I’ll never talk again Oh boy you’ve left me speechless You’ve left me speechless, so speechless
I can’t believe how you slurred at me With your half wired broken jaw You popped my heart seams On my bubble dreams, bubble dreamsa
I can’t believe how you looked at me With your Johnnie Walker eyes He’s gonna get you and after he’s through There’s gonna be no love left to rye
And I know that it’s complicated But I’m a loser in love So baby raise a glass to mend All the broken hearts Of all my wrecked up friends
I’ll never talk again Oh boy you’ve left me speechless You’ve left me speechless so speechless
I’ll never love again, Oh friend you’ve left me speechless You’ve left me speechless, so speechless
Hooow? Haaaa-oooo-wow? H-ooow? Wow
And after all the drinks and bars that we’ve been to Would you give it all up? Could I give it all up for you?
And after all the boys and girls that we’ve been through Would you give it all up? Could you give it all up?
If I promise to you boy That I’ll never talk again And I’ll never love again I’ll never write a song Won’t even sing along
I’ll never love again So speechless You left me speechless, so speechless Why you so speechless, so speechless?
Will you ever talk again? Oh boy, why you so speechless? You’ve left me speechless
Some men may follow me But you choose “death and company” Why you so speechless? Oh oh oh
Le mois de novembre à mes pieds, je foule ce tapis de feuilles fanées, je donne des coups de pieds aux douleurs, aux chagrins, aux couleurs de l’automne.
Le mois de novembre loin de l’été, mon cœur à l’envers sous les fleurs séchées, je crie l’injustice des sans papiers, des opprimés, des oubliés.
Le mois de novembre vient de germer, comme un bouton d’or dans les prés, mes mains froides et gercées serrent ta menotte dans la mienne. Libre sage et en équilibre, loin des dangers de la misère, je te protège d’un coup d’amour, un coup de je t’aime.
Le mois de novembre s’est égaré, flic floc, la pluie, la boue contaminée, de quelques âmes renvoyées, sous le sable et les bombes déchainées.
Le mois de novembre comme un fantôme déguisé, sous la brume et les identités, s’efface assassin, loin du pays qui est le mien.
Le mois de novembre empourpré, s’enveloppe de honte à mes côtés, pantin désabusé, poings liés par un homme aux idées d’inhumanité.
Plus l’envie.
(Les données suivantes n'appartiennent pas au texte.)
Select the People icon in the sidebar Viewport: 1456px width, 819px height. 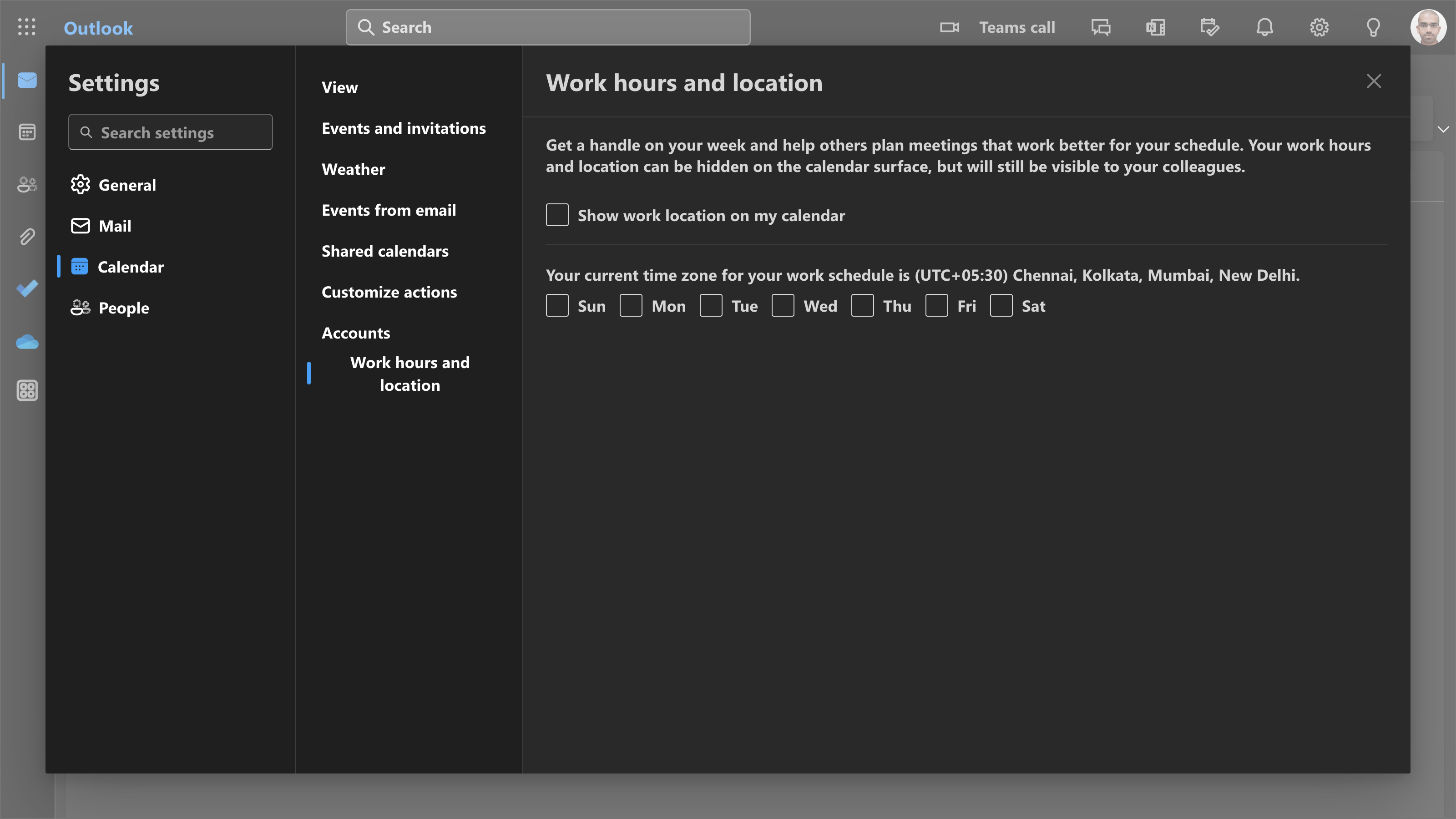26,185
Plus le rythme. Plus d’avis. Sur rien, sur tout. Comme une rivière à sec, mes galets s’entrechoquent sans aucun son. Muets. Perdus dans un bois sans fin.
Pause forcée. Besoin d’ailleurs.
Tes soucis tissent soie autour de mon coeur. Te regarder t’épuiser me ronge. Etre là, pour toi, encore et encore. T’attacher à mon âme et oublier le monde. Resserrer notre cocon. Home sweet home.
Un autre espace pour m’exprimer, peut-être. Anonyme un peu plus. J’y pense…
La pluie a embrassé les sous-bois. Odeur de feuilles mortes et d’automne. Le ciel blafard s’empare de la cime des arbres, il est temps de se réfugier, thé brûlant et châle sur les épaules. Chaudes.
La gadoue colle à mes pas. Sol humide et froid qui ne semble pas gêner mes deux fois quatre pattes qui se promènent, truffes à l’affût. Quelques châtaignes par-ci par-là. Une fougère en habit d’or. Un lierre qui dévore un tronc abandonné.
Je me promène. Matin goutte d’eau qui dégouline. Après-midi spleen. L’air est muet. L’âme en paix.